SOURCE PASSAGE
+ + +
Click here or on the picture above to play the game. Via Cory Doctorow on BoingBoing:

As part of the ongoing serialization of my forthcoming novel MAKERS, has commissioned Idiots’ Books to produce 81 CC-licensed, interlocking illustrations, one for each installment. Periodically, Tor is adding these to a little Flash-toy that lets you rotate and realign the images like tiles (each has edge-elements that matches up with the others). They’ve just put up the 5X5 grid, which I’m finding addictively fun.

Makers Tile Game 5×5

The Idiots’ Books illustrations are the work of Robbi Behr and Matthew Swanson ’97. In a previous thread on this series, we attempted to use the collective brains of the Eph community to solve the question of how many total illustrations could be produced by the 81 interlocking tiles. You can read the whole discussion here. The best answer we received, from Nick, is presented below.

Nick says:

My girlfriend pointed me to this problem. When the 9×9 square restriction is removed, it becomes an instance of the polyomino counting problem:

Specifically, it’s the fixed polyomino counting problem, because we consider a rotation of a given arrangement to be a new arrangement. This problem is more or less unsolved. The only known way to figure it out is essentially to just enumerate them all and count. While there are fancy computer algorithms to speed this up a bit, the problem gets out of hand rather quickly and to my knowledge no one has ever managed to get up to 81.
+ + +
DATASET EXCERPTS
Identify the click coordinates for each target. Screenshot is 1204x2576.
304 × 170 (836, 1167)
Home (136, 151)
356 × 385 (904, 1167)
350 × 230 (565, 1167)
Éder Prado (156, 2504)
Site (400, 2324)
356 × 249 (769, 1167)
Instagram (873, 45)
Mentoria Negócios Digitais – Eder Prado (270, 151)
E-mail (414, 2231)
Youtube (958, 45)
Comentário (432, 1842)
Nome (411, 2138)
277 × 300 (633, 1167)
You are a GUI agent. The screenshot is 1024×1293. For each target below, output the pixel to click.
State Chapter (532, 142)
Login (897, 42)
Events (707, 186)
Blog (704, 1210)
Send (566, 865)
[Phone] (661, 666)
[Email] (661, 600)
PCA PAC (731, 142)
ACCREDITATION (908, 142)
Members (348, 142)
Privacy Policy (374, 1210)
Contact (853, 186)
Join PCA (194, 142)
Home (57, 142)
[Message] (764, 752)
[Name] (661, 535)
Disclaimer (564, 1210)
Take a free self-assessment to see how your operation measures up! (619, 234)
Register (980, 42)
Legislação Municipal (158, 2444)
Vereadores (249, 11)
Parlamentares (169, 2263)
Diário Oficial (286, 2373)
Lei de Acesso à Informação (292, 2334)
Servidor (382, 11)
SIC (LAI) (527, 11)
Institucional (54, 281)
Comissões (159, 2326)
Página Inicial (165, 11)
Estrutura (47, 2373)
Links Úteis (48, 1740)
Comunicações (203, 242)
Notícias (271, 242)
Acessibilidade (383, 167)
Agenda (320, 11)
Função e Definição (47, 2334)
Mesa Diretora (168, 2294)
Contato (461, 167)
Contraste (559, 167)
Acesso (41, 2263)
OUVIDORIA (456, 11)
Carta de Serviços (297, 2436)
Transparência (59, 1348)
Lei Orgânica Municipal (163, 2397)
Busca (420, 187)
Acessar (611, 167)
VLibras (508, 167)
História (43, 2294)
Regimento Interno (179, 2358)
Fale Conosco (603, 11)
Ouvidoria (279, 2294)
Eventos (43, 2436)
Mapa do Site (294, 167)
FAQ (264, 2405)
+ + +
WORK TO COMPLETE
Continue the Makers tile-game post from the point where it ends. The entries are separate from the Makers tile-game post.

THE RESULT
This list shows some smaller results:

The left column is the number of tiles, and the right is the number of arrangements.

Note that the polyomino counting problem does not take into account the question of rotating the individual tiles, or the fact that individual tiles are different from one another. It only counts the shapes into which they may be arrange. So, the number of arrangements of n tiles is n!*P(n)*4^n, where P(n) is the number of fixed polyominoes of that size.

A quick jump over to Wolfram Alpha reveals this to be 26980519328800085374834342152755878331730212833210662912000000, or about 2.7×10^61 for 28, the highest values given in the above list. For comparison, the observable universe is estimated to contain 10^80 atoms. It seems quite reasonable to say, then, that the number of free-form tile arrangements when using all 81 exceeds by many orders of magnitude the number of atoms in the universe.

In response to that mind blowing analysis:

dm ’10 says:

Nick: thanks for putting a name to the problem. It’s good to hear that the reason we were having trouble is that it’s actually an open problem, rather than just a simple trick we were missing.

In comparison to atoms in the known universe, you can ignore the polyomino considerations completely (assume a 9×9 square) and you still have 4^81*(81!) configurations, which is roughly 10^170. So even if every atom in the universe had its own individual sub-universe with its own 10^80 atoms, the number of configurations within a 9×9 square would still be larger than the total number of atoms in that universe-of-universes. If you do multiply by the P(81) term (whatever that might be) to account for the number of 81-tile polyominos, you’d probably be able to add a few more levels of universes-within-universes to that example.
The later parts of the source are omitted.